6. Term & Termination

6.1. Agreement Term. This Agreement will begin on the Effective Date and continue as set forth within the Order Form and renew as stated.  The initial term may be specified on the Order Form, which includes both the POC and Subscription Term (as defined by the Order Form) as applicable, where no initial term is stated within the Order Form the initial term shall be a one (1) year term from the Effective Date (the “Initial Term”).  Unless stated otherwise within an Order Form, after the expiration of the Initial Term, this Agreement shall automatically renew for the same periods as the initial Subscription Term  as stated within the Order Form unless terminated by either Party in accordance with this Agreement (the renewal term and any Initial Term shall be referred to collectively or separately as the “Term(s)”).  All renewal terms shall renew automatically unless otherwise specified within an Order Form.

6.2 Termination.  Except as otherwise specified within the Order Form, either Party may terminate a Subscription by providing written notice to the other thirty (30) days prior to the renewal of any Term.

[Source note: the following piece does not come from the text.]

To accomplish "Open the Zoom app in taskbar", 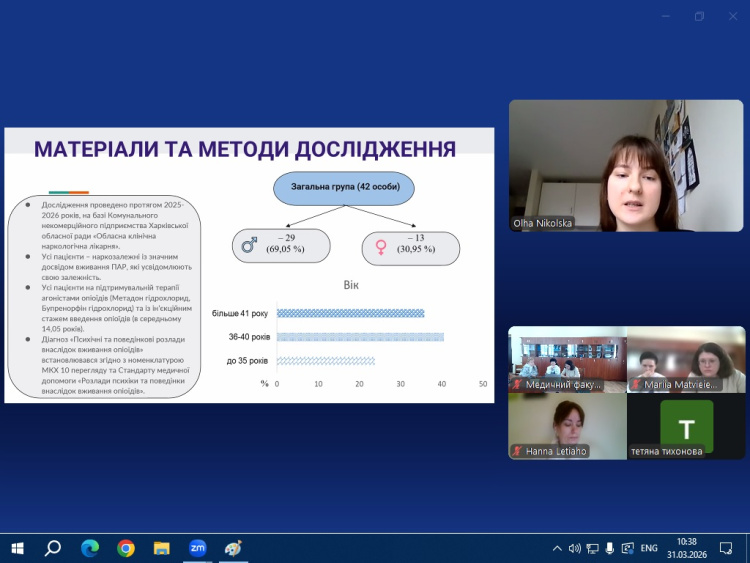I will coord(197,548).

Where a breach of this Agreement occurs due to Customer, Marpipe may immediately terminate this Agreement by providing written notice. Customer may terminate the Agreement if Marpipe breaches any material term of the Agreement and fails to cure that breach within thirty (30) days after receipt of written notice of such breach by Customer. Email is sufficient for written notice of termination in accordance with this section.  

6.3 POC/Trials.  Customer may be offered a trial, which may be referred to as “Proof of Concept”, or “POC”, within the Order Form. All POC trial terms are offered at the sole discretion of Marpipe and Marpipe has no obligation to offer a POC term or trial period. Customer must terminate the trial prior to the expiration of the POC term by notifying Marpipe in writing at accounting@marpipe.com.  Failure to timely terminate any POC may result in charges to Customer for the agreed upon Subscription.

6.4. Effect of Termination. If the Agreement expires or is terminated, then: (1) the rights granted by one Party to the other will immediately cease except where such right is required to perform an obligation set forth in this Agreement; (2) all Fees pre-paid to Marpipe shall not be refunded and Fees accrued until termination and owed by Customer are immediately due upon receipt of a final invoice from Marpipe; and (3) upon request, each Party will use commercially reasonable efforts to return or destroy all Confidential Information of the other Party and certify that it has done so in writing. Customer may request that Marpipe assist Customer with migrating any Customer Data and Marpipe may assist at its discretion and subject to any data migration fees.


7. Confidentiality

7.1. Confidentiality Obligation. During the term of this Agreement, both Parties agree that (1) Confidential Information will be used only in accordance with the terms and conditions of the Agreement; (2) each will use the same degree of care it uses to protect its own confidential information, but in no event less than reasonable care; and (3) the Confidential Information may be disclosed only to employees, agents and contractors with a need to know, and to its auditors and legal counsel, in each case, who are under a written obligation to keep such information confidential using standards of confidentiality not less restrictive than those required by this Agreement. Marpipe may use Customer’s Data for the purposes set forth in this Agreement, including providing Support, and improving, testing and providing the Marpipe Software. “Confidential Information” means any information designated as confidential orally or in writing by either Party, or any information that the receiving Party knows, or has reason to know, is confidential or proprietary based upon its treatment by the disclosing Party.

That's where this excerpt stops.